▶ _THE PROBLEM_
I need the lines from the one holding "The width and height of the screenshot is (565, 486)." to the last line of the data below repeated exactly, both included, without pictures.

Collected data:
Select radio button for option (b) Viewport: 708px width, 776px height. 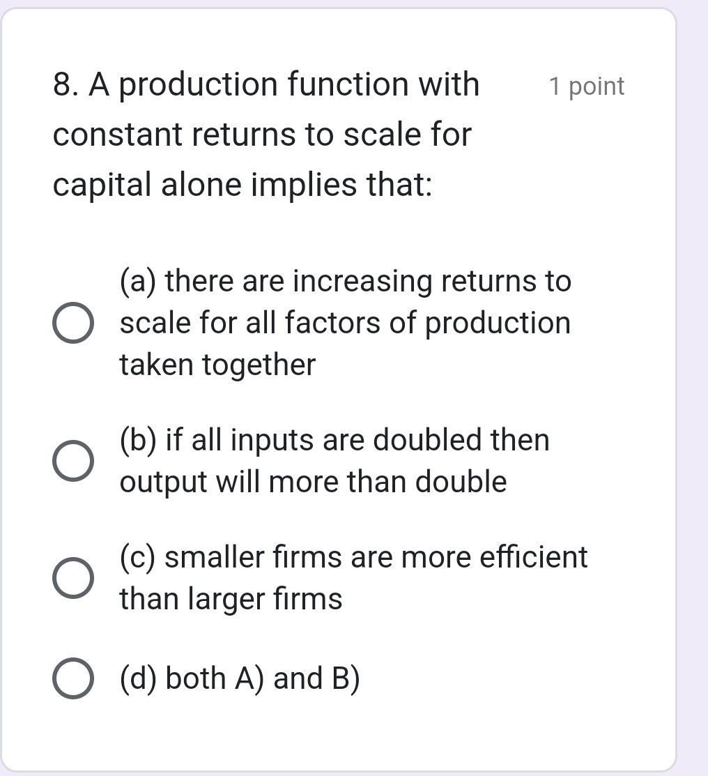click(x=72, y=460)
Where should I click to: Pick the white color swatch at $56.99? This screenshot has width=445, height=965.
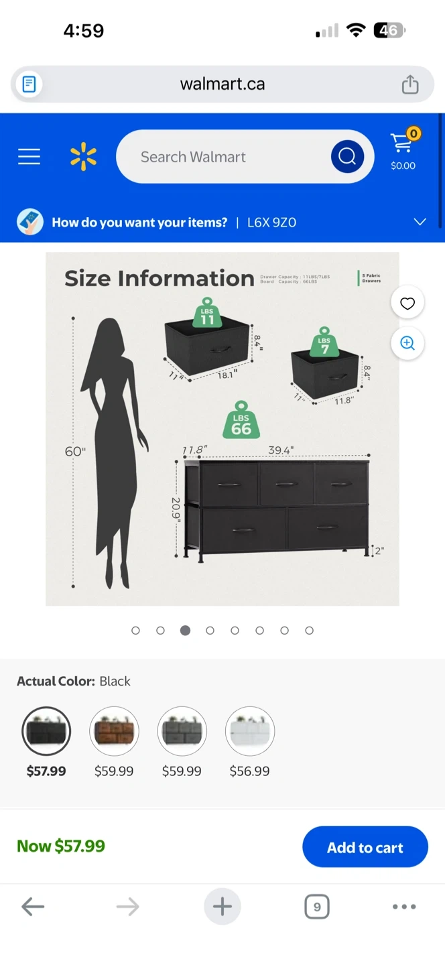click(249, 731)
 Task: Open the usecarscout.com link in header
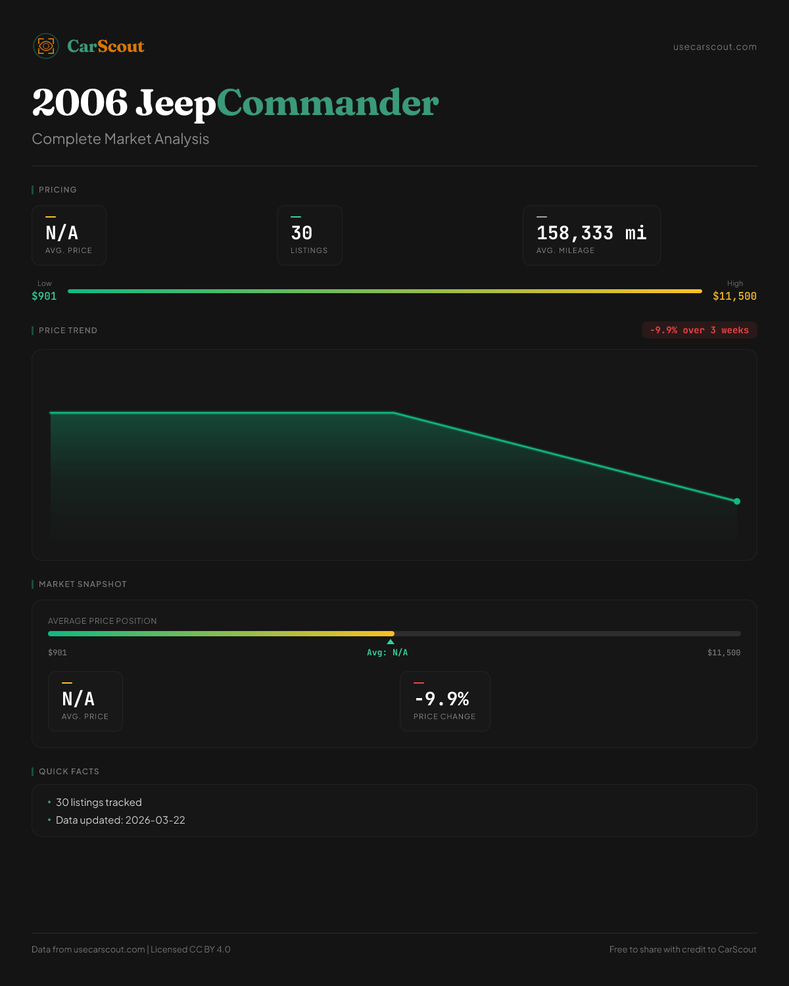coord(715,47)
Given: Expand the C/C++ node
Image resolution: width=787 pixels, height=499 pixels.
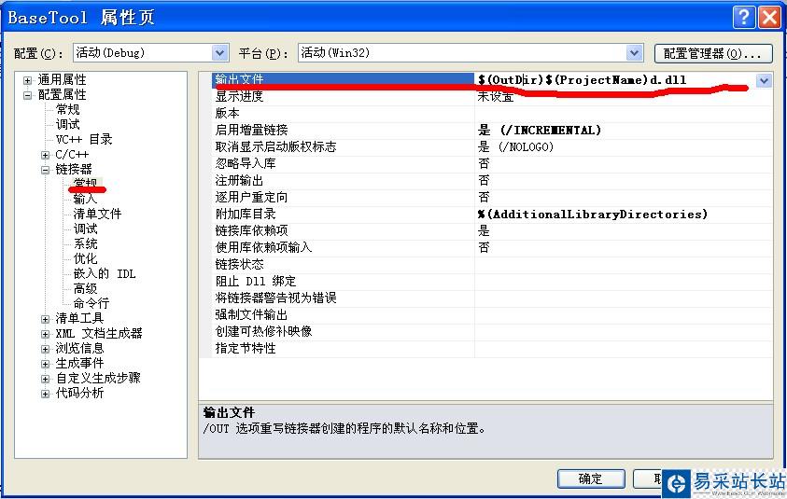Looking at the screenshot, I should point(45,155).
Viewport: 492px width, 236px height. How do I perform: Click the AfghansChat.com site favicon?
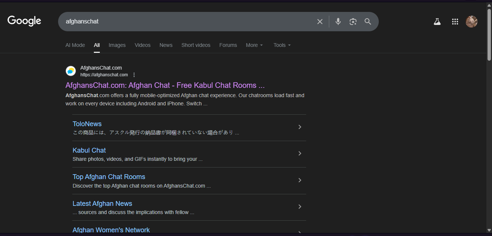coord(71,71)
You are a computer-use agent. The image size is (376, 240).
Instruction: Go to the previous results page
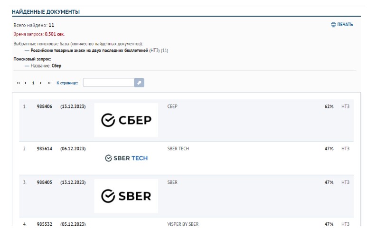point(26,83)
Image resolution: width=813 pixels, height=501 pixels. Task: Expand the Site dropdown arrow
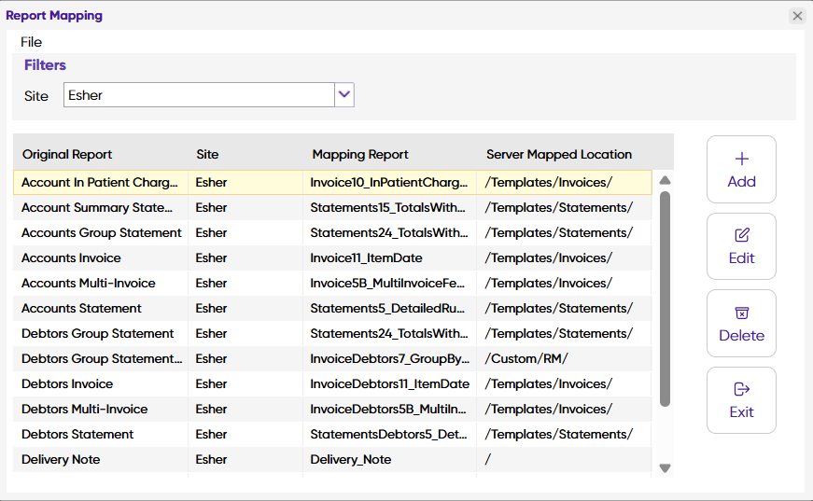point(344,94)
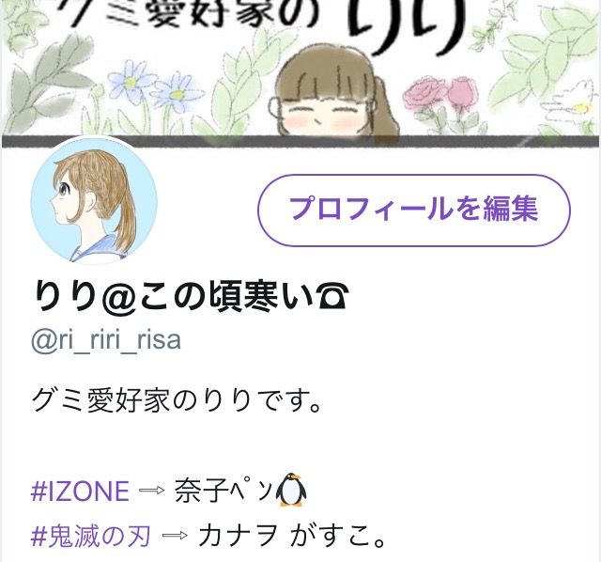Click the bio text グミ愛好家のりりです。
Image resolution: width=601 pixels, height=562 pixels.
click(x=177, y=401)
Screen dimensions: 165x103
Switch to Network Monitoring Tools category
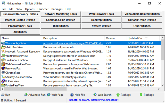[x=61, y=14]
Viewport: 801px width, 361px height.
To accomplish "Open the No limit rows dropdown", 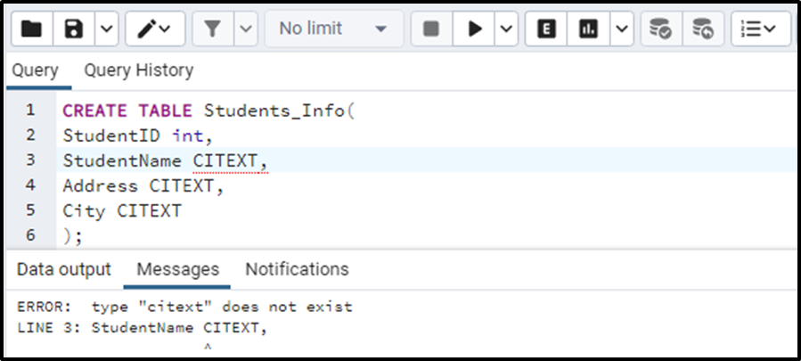I will point(334,29).
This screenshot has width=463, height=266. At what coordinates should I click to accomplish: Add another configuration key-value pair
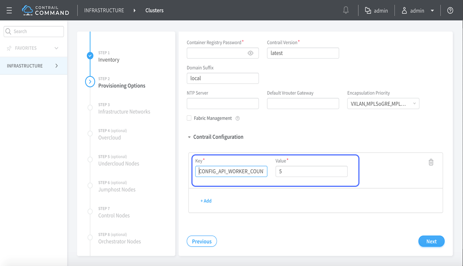click(x=206, y=201)
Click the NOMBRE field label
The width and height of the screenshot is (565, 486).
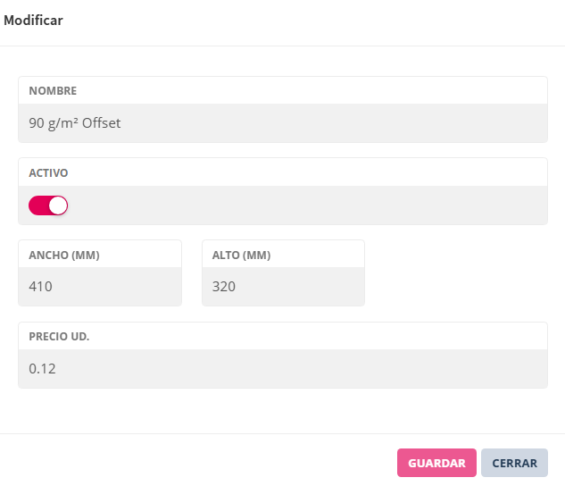point(53,90)
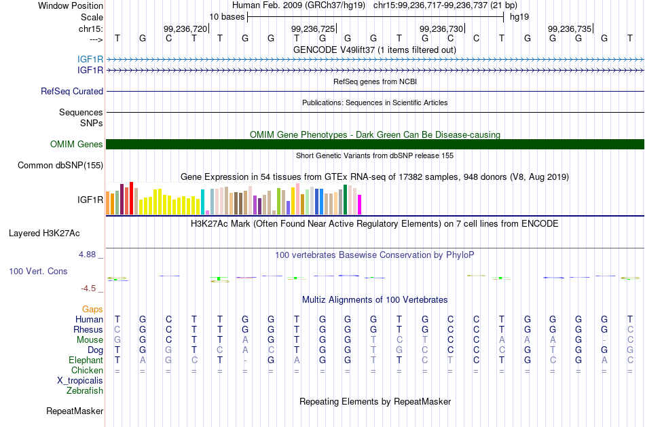Open the Layered H3K27Ac track label

point(44,234)
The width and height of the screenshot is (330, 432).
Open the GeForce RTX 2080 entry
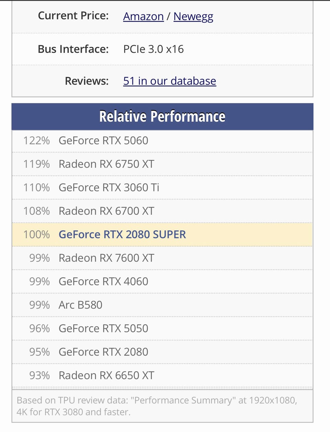[x=162, y=352]
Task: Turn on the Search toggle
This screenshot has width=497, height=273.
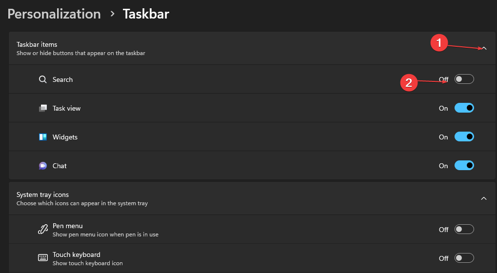Action: pos(464,79)
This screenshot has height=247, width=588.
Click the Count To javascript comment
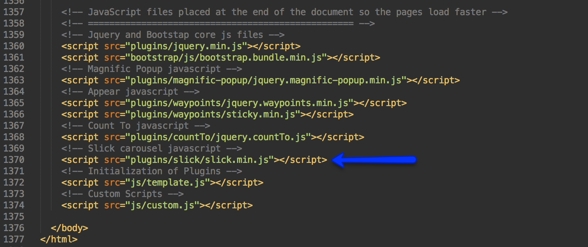(135, 126)
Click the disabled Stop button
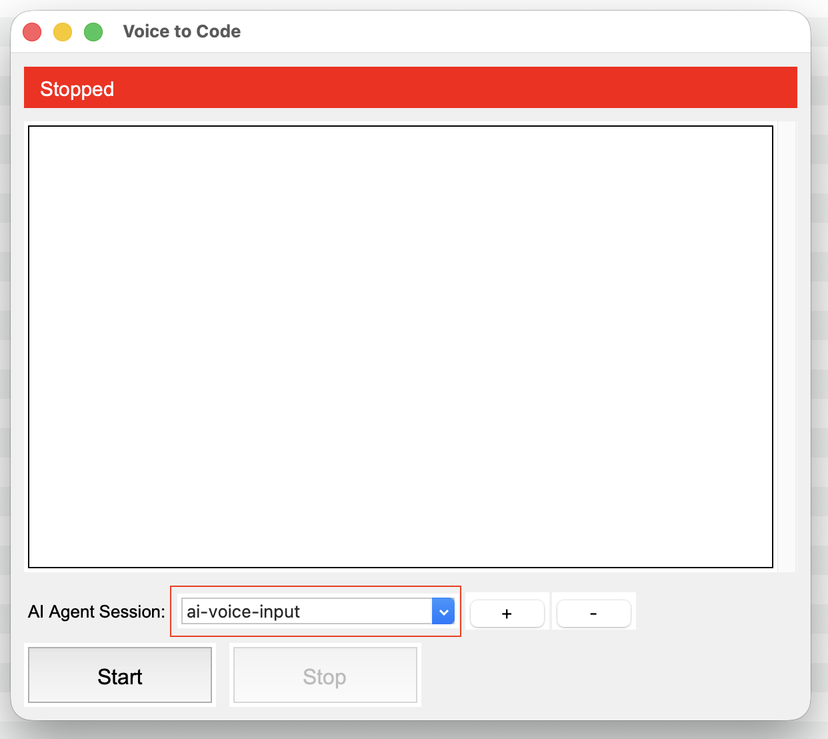Screen dimensions: 828x739 pos(325,676)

▶ _TASK RESULT_
The width and height of the screenshot is (565, 486).
point(53,90)
Open the Layered H3K27Ac track label

point(44,234)
The width and height of the screenshot is (330, 432).
Open the GeForce RTX 2080 entry
[x=162, y=352]
Task: Turn on the Search toggle
This screenshot has width=497, height=273.
Action: pos(464,79)
This screenshot has height=247, width=588.
Click the Count To javascript comment
(135, 126)
Click the disabled Stop button
Screen dimensions: 828x739 pos(325,676)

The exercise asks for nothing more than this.